Hot off the press: JP's paper on real-world subglottal pressure monitoring

November 1, 2022

We are very excited that our paper is out on the culmination of a multi-year effort on subglottal pressure estimation in patients with voice disorders, with this voice parameter measured in real-world, daily life situations for the first time. This was a true team effort with engineering and clinical collaborators coming together to address the topic of improving clinical voice assessment. Congrats to JP for seeing this through the finish line taking the handoff from Jon and Katie's foundational data collection and analysis efforts.
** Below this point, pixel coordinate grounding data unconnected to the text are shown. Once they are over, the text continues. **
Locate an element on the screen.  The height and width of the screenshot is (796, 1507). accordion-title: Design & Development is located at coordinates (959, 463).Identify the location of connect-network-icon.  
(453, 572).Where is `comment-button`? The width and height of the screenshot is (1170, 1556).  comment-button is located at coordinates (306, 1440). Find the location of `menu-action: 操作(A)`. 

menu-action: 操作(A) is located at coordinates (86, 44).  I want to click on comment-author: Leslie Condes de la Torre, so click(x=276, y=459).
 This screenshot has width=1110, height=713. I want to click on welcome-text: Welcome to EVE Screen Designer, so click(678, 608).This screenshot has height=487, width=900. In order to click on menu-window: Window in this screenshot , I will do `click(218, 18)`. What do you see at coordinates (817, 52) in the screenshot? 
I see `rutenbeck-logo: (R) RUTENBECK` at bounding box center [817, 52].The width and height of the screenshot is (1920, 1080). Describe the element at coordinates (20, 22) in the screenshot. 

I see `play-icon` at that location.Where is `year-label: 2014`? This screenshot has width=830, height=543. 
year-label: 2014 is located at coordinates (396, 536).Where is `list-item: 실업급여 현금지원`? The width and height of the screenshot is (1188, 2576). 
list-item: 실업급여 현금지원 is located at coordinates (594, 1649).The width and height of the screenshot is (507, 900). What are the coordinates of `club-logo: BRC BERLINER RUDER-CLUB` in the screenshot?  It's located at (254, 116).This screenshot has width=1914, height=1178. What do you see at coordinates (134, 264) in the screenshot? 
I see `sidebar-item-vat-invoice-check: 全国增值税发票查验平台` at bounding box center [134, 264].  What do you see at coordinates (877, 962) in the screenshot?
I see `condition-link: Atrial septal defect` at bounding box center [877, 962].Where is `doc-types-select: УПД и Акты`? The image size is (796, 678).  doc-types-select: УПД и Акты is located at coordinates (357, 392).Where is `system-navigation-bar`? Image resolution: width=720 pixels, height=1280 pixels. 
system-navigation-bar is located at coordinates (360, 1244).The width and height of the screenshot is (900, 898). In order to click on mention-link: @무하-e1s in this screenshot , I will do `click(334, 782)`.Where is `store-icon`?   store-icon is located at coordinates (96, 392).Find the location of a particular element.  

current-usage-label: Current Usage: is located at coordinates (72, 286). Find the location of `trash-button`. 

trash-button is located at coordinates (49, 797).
Matías, Víctor, and Emiro rounded out the Chilean all-star team to provided key support on computational modeling of phonation.

The article is Open Access: Special thanks to Sten Ternström for inviting us to submit this work as part of a Special Issue of Applied Sciences on "Current Trends and Future Directions in Voice Acoustics Measurement."



The aerodynamic voice assessment of subglottal air pressure can discriminate between speakers with typical voices from patients with voice disorders, with further evidence validating subglottal pressure as a clinical outcome measure. Although estimating subglottal pressure during phonation is an important component of a standard voice assessment, current methods for estimating subglottal pressure rely on non-natural speech tasks in a clinical or laboratory setting. This study reports on the validation of a method for subglottal pressure estimation in individuals with and without voice disorders that can be translated to connected speech to enable the monitoring of vocal function and behavior in real-world settings. During a laboratory calibration session, a participant-specific multiple regression model was derived to estimate subglottal pressure from a neck-surface vibration signal that can be recorded during natural speech production. The model was derived for vocally typical individuals and patients diagnosed with phonotraumatic vocal fold lesions, primary muscle tension dysphonia, and unilateral vocal fold paralysis. Estimates of subglottal pressure using the developed method exhibited significantly lower error than alternative methods in the literature, with average errors ranging from 1.13 to 2.08 cm H2O for the participant groups. The model was then applied during activities of daily living, thus yielding ambulatory estimates of subglottal pressure for the first time in these populations. Results point to the feasibility and potential of real-time monitoring of subglottal pressure during an individual’s daily life for the prevention, assessment, and treatment of voice disorders.